Given task –
Reproduce every one of the records below word for word.

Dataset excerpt
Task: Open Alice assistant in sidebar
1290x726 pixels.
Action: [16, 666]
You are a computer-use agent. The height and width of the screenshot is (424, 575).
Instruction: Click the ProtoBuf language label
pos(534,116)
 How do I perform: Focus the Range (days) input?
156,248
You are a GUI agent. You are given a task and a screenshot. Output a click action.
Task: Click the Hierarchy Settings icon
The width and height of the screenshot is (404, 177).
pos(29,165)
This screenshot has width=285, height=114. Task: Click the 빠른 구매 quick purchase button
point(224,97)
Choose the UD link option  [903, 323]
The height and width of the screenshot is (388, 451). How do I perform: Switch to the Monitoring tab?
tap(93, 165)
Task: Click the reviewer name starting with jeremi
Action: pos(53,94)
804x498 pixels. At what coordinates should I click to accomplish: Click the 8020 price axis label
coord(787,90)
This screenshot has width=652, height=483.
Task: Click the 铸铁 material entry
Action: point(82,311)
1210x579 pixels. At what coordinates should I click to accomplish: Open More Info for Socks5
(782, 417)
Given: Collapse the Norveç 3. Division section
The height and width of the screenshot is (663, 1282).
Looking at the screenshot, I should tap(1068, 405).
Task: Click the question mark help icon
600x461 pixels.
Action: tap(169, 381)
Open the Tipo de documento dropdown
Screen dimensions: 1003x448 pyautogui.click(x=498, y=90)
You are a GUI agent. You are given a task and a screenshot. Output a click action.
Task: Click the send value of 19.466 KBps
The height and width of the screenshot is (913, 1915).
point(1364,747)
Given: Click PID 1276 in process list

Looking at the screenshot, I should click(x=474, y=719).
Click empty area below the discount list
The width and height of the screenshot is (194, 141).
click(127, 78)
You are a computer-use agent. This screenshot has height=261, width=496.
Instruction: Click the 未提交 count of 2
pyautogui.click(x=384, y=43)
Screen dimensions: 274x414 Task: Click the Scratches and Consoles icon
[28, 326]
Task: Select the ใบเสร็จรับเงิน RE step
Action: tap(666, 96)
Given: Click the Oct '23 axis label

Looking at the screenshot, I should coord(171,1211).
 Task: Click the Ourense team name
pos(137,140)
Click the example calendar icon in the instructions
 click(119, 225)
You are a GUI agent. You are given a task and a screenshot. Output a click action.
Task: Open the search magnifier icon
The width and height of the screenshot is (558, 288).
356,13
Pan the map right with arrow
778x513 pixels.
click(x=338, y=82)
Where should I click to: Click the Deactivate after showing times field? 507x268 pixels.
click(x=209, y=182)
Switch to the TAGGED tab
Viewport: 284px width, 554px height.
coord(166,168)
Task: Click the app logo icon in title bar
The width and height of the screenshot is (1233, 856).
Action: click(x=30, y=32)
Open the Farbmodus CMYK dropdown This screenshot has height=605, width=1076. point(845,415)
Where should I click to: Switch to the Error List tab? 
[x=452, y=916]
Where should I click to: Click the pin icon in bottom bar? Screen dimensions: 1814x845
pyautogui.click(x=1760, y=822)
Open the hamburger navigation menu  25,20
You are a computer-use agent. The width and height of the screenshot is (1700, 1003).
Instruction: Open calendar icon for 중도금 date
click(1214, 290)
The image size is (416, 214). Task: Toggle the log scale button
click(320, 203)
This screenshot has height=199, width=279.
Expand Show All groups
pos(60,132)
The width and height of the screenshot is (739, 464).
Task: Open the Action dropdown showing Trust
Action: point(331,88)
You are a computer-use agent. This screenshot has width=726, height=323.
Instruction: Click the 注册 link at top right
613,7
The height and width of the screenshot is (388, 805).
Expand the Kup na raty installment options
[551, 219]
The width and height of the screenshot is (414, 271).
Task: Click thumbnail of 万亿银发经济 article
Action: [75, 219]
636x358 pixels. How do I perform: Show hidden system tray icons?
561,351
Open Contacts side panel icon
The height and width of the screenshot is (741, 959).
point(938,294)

Written answer –
Task: Open Alice assistant in sidebar
1290x726 pixels.
Action: [16, 666]
You are a computer-use agent. The height and width of the screenshot is (424, 575).
Instruction: Click the ProtoBuf language label
pos(534,116)
 How do I perform: Focus the Range (days) input?
156,248
You are a GUI agent. You are given a task and a screenshot. Output a click action.
Task: Click the Hierarchy Settings icon
The width and height of the screenshot is (404, 177).
pos(29,165)
This screenshot has width=285, height=114. Task: Click the 빠른 구매 quick purchase button
point(224,97)
Choose the UD link option  [903, 323]
The height and width of the screenshot is (388, 451). How do I perform: Switch to the Monitoring tab?
tap(93, 165)
Task: Click the reviewer name starting with jeremi
Action: pos(53,94)
804x498 pixels. At what coordinates should I click to accomplish: Click the 8020 price axis label
coord(787,90)
This screenshot has width=652, height=483.
Task: Click the 铸铁 material entry
Action: point(82,311)
1210x579 pixels. At what coordinates should I click to accomplish: Open More Info for Socks5
(782, 417)
Given: Collapse the Norveç 3. Division section
The height and width of the screenshot is (663, 1282).
Looking at the screenshot, I should tap(1068, 405).
Task: Click the question mark help icon
600x461 pixels.
Action: tap(169, 381)
Open the Tipo de documento dropdown
Screen dimensions: 1003x448 pyautogui.click(x=498, y=90)
You are a GUI agent. You are given a task and a screenshot. Output a click action.
Task: Click the send value of 19.466 KBps
The height and width of the screenshot is (913, 1915).
point(1364,747)
Given: Click PID 1276 in process list

Looking at the screenshot, I should click(x=474, y=719).
Click empty area below the discount list
The width and height of the screenshot is (194, 141).
click(127, 78)
You are a computer-use agent. This screenshot has height=261, width=496.
Instruction: Click the 未提交 count of 2
pyautogui.click(x=384, y=43)
Screen dimensions: 274x414 Task: Click the Scratches and Consoles icon
[28, 326]
Task: Select the ใบเสร็จรับเงิน RE step
Action: tap(666, 96)
Given: Click the Oct '23 axis label

Looking at the screenshot, I should coord(171,1211).
 Task: Click the Ourense team name
pos(137,140)
Click the example calendar icon in the instructions
 click(119, 225)
You are a GUI agent. You are given a task and a screenshot. Output a click action.
Task: Open the search magnifier icon
The width and height of the screenshot is (558, 288).
356,13
Pan the map right with arrow
778x513 pixels.
click(x=338, y=82)
Where should I click to: Click the Deactivate after showing times field? 507x268 pixels.
click(x=209, y=182)
Switch to the TAGGED tab
Viewport: 284px width, 554px height.
coord(166,168)
Task: Click the app logo icon in title bar
The width and height of the screenshot is (1233, 856).
Action: click(x=30, y=32)
Open the Farbmodus CMYK dropdown This screenshot has height=605, width=1076. point(845,415)
Where should I click to: Switch to the Error List tab? 
[x=452, y=916]
Where should I click to: Click the pin icon in bottom bar? Screen dimensions: 1814x845
pyautogui.click(x=1760, y=822)
Open the hamburger navigation menu  25,20
You are a computer-use agent. The width and height of the screenshot is (1700, 1003).
Instruction: Open calendar icon for 중도금 date
click(1214, 290)
The image size is (416, 214). Task: Toggle the log scale button
click(320, 203)
This screenshot has height=199, width=279.
Expand Show All groups
pos(60,132)
The width and height of the screenshot is (739, 464).
Task: Open the Action dropdown showing Trust
Action: point(331,88)
You are a computer-use agent. This screenshot has width=726, height=323.
Instruction: Click the 注册 link at top right
613,7
The height and width of the screenshot is (388, 805).
Expand the Kup na raty installment options
[551, 219]
The width and height of the screenshot is (414, 271).
Task: Click thumbnail of 万亿银发经济 article
Action: [75, 219]
636x358 pixels. How do I perform: Show hidden system tray icons?
561,351
Open Contacts side panel icon
The height and width of the screenshot is (741, 959).
point(938,294)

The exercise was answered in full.